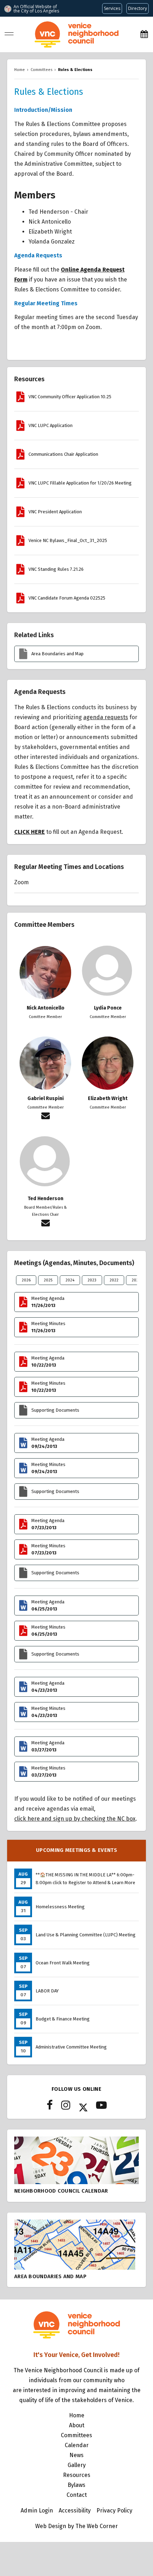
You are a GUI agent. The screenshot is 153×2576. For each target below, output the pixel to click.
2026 (26, 1280)
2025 (48, 1280)
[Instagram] (66, 2107)
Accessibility (75, 2510)
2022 (114, 1280)
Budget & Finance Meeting (63, 2019)
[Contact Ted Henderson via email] (45, 1224)
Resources (76, 2475)
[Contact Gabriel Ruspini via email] (45, 1117)
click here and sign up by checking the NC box (75, 1818)
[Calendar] (144, 34)
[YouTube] (101, 2107)
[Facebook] (49, 2107)
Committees (76, 2435)
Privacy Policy (114, 2510)
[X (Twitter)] (83, 2107)
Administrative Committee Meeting (71, 2047)
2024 (69, 1280)
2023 (92, 1280)
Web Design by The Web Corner (76, 2526)
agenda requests (105, 717)
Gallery (77, 2465)
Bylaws (76, 2485)
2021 (136, 1280)
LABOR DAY (47, 1990)
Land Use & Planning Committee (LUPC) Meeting (86, 1934)
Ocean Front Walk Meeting (63, 1962)
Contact (77, 2495)
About (76, 2425)
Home (76, 2415)
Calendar (77, 2445)
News (76, 2455)
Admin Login (37, 2510)
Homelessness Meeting (60, 1906)
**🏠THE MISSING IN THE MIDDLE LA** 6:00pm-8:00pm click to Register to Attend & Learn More (85, 1878)
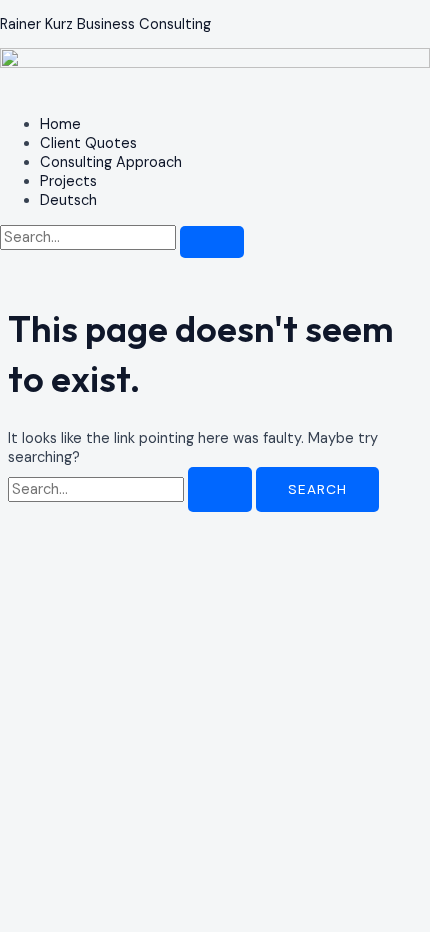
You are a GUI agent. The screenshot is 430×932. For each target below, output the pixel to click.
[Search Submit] (220, 490)
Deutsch (68, 200)
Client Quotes (88, 143)
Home (60, 124)
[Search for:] (132, 489)
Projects (68, 181)
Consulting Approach (111, 162)
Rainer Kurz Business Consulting (105, 24)
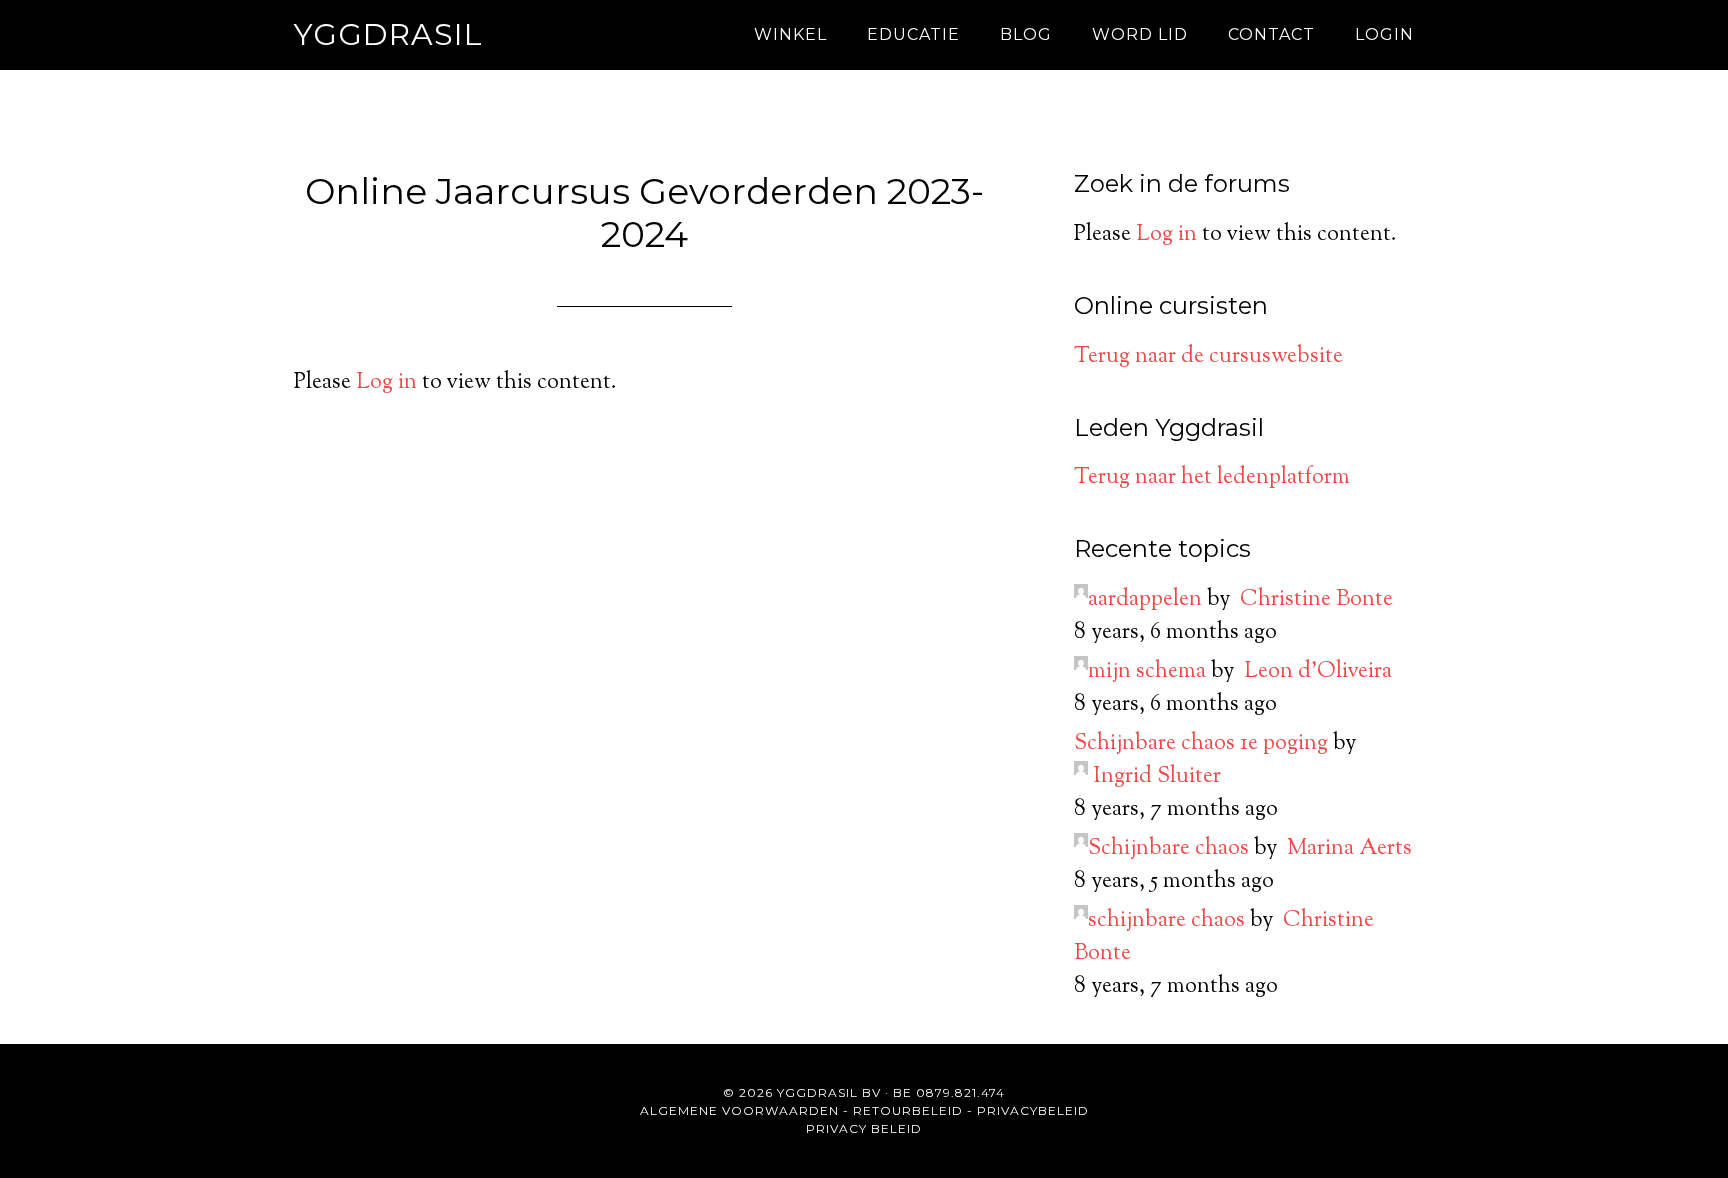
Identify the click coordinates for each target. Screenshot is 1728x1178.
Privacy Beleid (864, 1128)
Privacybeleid (1033, 1110)
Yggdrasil (388, 34)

============================================================

Retype each line of the data exactly, beginning with the first; include the line containing "You are a GUI agent. The screenshot is 430×932." and stop there, skipping every picture.

**REPLY**
You are a GUI agent. The screenshot is 153×2576. For each target below, output the pixel to click.
2026 (26, 1280)
2025 (48, 1280)
[Instagram] (66, 2107)
Accessibility (75, 2510)
2022 (114, 1280)
Budget & Finance Meeting (63, 2019)
[Contact Ted Henderson via email] (45, 1224)
Resources (76, 2475)
[Contact Gabriel Ruspini via email] (45, 1117)
click here and sign up by checking the NC box (75, 1818)
[Calendar] (144, 34)
[YouTube] (101, 2107)
[Facebook] (49, 2107)
Committees (76, 2435)
Privacy Policy (114, 2510)
[X (Twitter)] (83, 2107)
Administrative Committee Meeting (71, 2047)
2024 (69, 1280)
2023 (92, 1280)
Web Design by The Web Corner (76, 2526)
agenda requests (105, 717)
Gallery (77, 2465)
Bylaws (76, 2485)
2021 (136, 1280)
LABOR DAY (47, 1990)
Land Use & Planning Committee (LUPC) Meeting (86, 1934)
Ocean Front Walk Meeting (63, 1962)
Contact (77, 2495)
About (76, 2425)
Home (76, 2415)
Calendar (77, 2445)
News (76, 2455)
Admin Login (37, 2510)
Homelessness Meeting (60, 1906)
**🏠THE MISSING IN THE MIDDLE LA** 6:00pm-8:00pm click to Register to Attend & Learn More (85, 1878)
You are a GUI agent. The screenshot is 430×932. For each target below, output the pixel to click.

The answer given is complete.